Antecedentes: Eu tive essa idéia modificando uma idéia da ecologia espacial chamada Mapas assimétricos de vetores próprios (AEM), que considera um processo espacial com direção conhecida e formando uma matriz de adjacência entre uma matriz espacial de amostras que contém 1s onde uma amostra pode ser conectada para um link e um 0 onde não pode, sob a restrição de que os links só podem ser conectados "a jusante" - daí a natureza assimétrica da análise.
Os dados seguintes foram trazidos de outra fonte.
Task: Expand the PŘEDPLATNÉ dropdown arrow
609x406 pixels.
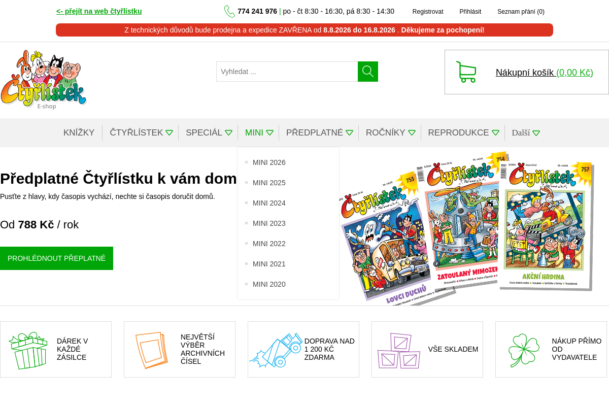Action: (x=350, y=133)
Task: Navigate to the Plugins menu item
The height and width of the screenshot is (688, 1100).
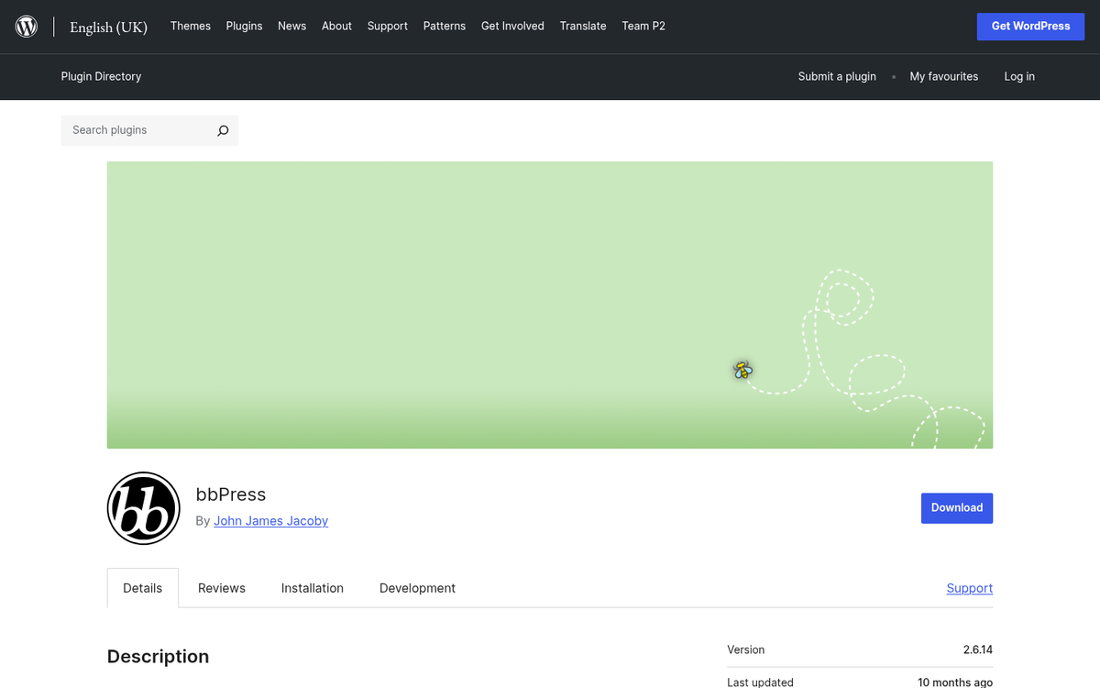Action: (244, 26)
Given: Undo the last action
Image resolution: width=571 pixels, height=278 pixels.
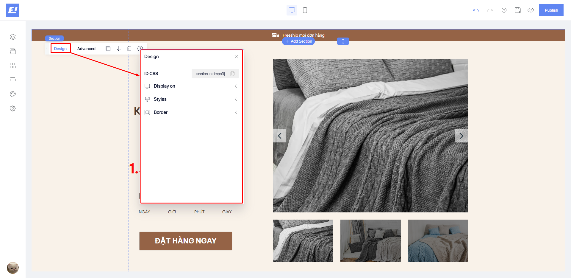Looking at the screenshot, I should point(476,10).
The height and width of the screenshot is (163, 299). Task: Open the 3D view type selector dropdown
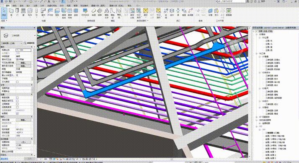click(12, 43)
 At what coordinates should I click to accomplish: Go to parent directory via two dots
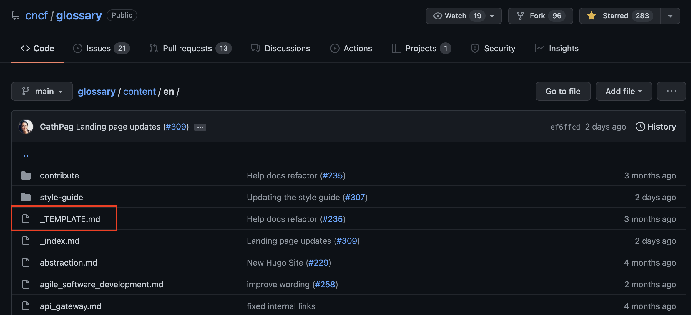[26, 155]
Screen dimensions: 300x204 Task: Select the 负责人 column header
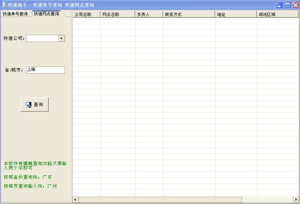tap(149, 14)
O que eu descrevi acima é uma versão unidimensional do método AEM. Uma reimpressão do método AEM pode ser encontrada aqui, se você estiver interessado.
A figura foi produzida com:
layout(matrix(1:12, ncol = 3, nrow = 4))
op <- par(mar = c(3,4,1,1))
apply(SVD$u, 2, function(x, t) plot(t, x, type = "l", xlab = "", ylab = ""),
t = tp)
par(op)
layout(1)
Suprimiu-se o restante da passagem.